====== RECORDS PROVIDED

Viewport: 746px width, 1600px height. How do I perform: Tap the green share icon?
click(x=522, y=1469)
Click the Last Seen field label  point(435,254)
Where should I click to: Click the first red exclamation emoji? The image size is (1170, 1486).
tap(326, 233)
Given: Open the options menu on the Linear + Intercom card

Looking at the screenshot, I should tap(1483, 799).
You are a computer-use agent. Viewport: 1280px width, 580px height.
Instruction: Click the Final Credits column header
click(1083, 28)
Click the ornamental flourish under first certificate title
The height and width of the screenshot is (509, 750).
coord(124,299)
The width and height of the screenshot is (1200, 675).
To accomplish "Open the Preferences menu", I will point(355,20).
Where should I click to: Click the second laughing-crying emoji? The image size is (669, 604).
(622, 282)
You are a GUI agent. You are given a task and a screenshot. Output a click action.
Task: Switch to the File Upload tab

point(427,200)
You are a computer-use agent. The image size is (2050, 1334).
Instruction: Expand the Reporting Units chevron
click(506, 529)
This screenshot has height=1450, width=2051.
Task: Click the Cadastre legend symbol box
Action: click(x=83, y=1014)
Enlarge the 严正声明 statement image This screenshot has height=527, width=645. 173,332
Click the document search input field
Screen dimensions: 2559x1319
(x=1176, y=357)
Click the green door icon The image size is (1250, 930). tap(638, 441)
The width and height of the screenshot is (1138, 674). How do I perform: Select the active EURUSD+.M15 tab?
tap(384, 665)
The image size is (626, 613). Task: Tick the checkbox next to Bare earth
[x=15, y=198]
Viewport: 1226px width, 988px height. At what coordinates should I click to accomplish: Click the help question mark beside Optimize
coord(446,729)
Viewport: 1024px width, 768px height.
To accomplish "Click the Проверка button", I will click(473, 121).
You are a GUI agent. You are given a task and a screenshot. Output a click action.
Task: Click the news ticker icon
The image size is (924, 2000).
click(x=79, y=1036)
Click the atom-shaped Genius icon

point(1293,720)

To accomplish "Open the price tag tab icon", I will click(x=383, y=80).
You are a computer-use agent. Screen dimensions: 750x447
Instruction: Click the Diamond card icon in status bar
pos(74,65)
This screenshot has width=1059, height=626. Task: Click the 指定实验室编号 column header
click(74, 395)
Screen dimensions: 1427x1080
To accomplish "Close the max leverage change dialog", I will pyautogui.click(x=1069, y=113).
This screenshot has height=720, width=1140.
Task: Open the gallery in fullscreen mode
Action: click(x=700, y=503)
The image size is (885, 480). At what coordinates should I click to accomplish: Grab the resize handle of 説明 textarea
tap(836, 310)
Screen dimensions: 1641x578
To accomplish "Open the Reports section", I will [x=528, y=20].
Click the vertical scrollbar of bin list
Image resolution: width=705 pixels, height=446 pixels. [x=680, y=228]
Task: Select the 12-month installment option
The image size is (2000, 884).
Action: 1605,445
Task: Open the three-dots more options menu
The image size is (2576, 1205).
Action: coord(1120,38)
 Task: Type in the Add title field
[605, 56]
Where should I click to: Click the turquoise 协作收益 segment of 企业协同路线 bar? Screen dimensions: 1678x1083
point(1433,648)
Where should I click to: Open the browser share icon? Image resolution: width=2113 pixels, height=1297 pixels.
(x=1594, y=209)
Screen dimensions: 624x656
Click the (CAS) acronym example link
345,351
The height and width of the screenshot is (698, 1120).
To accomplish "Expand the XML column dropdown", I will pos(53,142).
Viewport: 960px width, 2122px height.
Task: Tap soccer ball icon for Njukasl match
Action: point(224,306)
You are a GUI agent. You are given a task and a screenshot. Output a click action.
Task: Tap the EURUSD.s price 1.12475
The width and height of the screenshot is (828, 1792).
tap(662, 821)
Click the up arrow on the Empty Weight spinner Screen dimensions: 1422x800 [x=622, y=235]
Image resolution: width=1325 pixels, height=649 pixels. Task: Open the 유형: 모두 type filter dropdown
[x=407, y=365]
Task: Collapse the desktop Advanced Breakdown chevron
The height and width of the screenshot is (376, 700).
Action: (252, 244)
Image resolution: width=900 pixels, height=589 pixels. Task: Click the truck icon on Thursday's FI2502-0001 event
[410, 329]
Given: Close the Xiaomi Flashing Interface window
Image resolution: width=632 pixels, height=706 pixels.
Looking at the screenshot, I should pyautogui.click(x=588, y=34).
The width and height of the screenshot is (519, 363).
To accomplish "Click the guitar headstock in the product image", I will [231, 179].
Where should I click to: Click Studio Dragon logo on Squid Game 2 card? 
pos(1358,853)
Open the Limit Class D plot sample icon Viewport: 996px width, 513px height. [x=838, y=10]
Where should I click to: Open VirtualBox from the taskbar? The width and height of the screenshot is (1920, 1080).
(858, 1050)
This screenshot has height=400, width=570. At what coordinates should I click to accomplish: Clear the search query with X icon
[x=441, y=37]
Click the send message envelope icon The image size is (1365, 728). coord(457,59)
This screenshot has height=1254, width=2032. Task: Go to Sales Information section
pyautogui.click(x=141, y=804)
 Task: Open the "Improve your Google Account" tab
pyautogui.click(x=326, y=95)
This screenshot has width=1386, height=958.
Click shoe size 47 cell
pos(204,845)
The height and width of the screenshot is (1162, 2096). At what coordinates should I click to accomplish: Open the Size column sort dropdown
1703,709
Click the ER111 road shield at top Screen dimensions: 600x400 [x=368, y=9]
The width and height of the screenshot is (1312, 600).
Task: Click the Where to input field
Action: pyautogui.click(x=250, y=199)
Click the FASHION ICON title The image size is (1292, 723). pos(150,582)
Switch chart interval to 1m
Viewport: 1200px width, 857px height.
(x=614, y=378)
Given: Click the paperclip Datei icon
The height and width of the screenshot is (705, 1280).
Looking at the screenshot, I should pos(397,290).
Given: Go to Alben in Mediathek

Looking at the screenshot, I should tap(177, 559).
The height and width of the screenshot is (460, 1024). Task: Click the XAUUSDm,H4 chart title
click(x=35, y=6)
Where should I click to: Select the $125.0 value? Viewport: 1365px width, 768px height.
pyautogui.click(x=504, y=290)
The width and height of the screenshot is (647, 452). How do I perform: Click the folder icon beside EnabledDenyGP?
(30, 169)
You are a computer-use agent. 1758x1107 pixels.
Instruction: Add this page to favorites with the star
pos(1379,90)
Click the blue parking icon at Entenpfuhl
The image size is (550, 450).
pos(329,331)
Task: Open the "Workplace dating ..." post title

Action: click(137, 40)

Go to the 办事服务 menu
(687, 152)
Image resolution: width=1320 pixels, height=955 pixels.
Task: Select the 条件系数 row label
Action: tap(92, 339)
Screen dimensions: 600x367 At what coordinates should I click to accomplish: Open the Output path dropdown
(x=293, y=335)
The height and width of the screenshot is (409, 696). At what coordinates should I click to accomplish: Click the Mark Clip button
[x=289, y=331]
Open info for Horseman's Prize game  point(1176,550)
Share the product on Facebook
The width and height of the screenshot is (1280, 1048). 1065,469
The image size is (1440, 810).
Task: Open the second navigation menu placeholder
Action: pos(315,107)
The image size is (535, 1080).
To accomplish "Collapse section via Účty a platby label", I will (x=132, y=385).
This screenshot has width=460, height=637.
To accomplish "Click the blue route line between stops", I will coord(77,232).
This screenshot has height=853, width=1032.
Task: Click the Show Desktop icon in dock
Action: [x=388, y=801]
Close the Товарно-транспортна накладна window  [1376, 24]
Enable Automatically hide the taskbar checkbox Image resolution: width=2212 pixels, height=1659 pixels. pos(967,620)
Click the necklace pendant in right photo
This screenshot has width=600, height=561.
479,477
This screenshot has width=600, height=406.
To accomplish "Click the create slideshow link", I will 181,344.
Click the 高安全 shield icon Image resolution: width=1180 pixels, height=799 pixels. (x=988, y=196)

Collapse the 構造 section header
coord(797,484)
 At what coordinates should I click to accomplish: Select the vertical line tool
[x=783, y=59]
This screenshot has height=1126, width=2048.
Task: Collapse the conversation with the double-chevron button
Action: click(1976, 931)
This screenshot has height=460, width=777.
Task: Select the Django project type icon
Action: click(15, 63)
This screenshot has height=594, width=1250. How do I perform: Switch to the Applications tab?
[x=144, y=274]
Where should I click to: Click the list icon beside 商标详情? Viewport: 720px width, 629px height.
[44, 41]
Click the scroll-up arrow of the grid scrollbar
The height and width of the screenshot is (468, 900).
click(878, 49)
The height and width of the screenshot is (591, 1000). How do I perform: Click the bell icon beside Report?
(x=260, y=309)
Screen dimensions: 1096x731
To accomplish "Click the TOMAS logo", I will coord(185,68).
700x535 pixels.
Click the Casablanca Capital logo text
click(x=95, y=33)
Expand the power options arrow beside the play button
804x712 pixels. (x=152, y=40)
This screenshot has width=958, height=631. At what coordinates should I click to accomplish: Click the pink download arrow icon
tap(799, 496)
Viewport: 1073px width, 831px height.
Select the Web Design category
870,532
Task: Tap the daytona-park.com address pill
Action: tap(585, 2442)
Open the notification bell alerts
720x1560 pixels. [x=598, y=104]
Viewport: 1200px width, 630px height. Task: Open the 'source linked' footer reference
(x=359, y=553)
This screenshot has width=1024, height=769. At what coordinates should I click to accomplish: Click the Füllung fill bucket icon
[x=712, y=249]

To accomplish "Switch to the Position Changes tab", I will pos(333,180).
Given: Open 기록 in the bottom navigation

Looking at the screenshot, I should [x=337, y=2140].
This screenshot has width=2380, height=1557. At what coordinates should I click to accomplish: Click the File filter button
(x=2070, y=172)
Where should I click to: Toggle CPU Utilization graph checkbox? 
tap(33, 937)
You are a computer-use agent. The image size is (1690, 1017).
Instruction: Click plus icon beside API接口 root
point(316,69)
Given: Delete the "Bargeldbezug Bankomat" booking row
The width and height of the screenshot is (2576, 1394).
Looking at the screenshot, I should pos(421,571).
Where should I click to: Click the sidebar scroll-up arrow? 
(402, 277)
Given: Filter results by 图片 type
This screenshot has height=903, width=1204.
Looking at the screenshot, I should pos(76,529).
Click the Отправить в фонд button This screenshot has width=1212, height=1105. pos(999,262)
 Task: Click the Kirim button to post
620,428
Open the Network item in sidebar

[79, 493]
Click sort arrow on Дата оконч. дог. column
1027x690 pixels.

============

Render the stretch from the start of the data through the line containing "I will point(355,20)." as a numbered list, skipping any blank lines.

* SOLUTION TO THIS EXERCISE
1. Viewport: 746px width, 1600px height. How do I perform: Tap the green share icon?
2. click(x=522, y=1469)
3. Click the Last Seen field label  point(435,254)
4. Where should I click to: Click the first red exclamation emoji? The image size is (1170, 1486).
5. tap(326, 233)
6. Given: Open the options menu on the Linear + Intercom card
7. Looking at the screenshot, I should tap(1483, 799).
8. You are a computer-use agent. Viewport: 1280px width, 580px height.
9. Instruction: Click the Final Credits column header
10. click(1083, 28)
11. Click the ornamental flourish under first certificate title
12. The height and width of the screenshot is (509, 750).
13. coord(124,299)
14. The width and height of the screenshot is (1200, 675).
15. To accomplish "Open the Preferences menu", I will point(355,20).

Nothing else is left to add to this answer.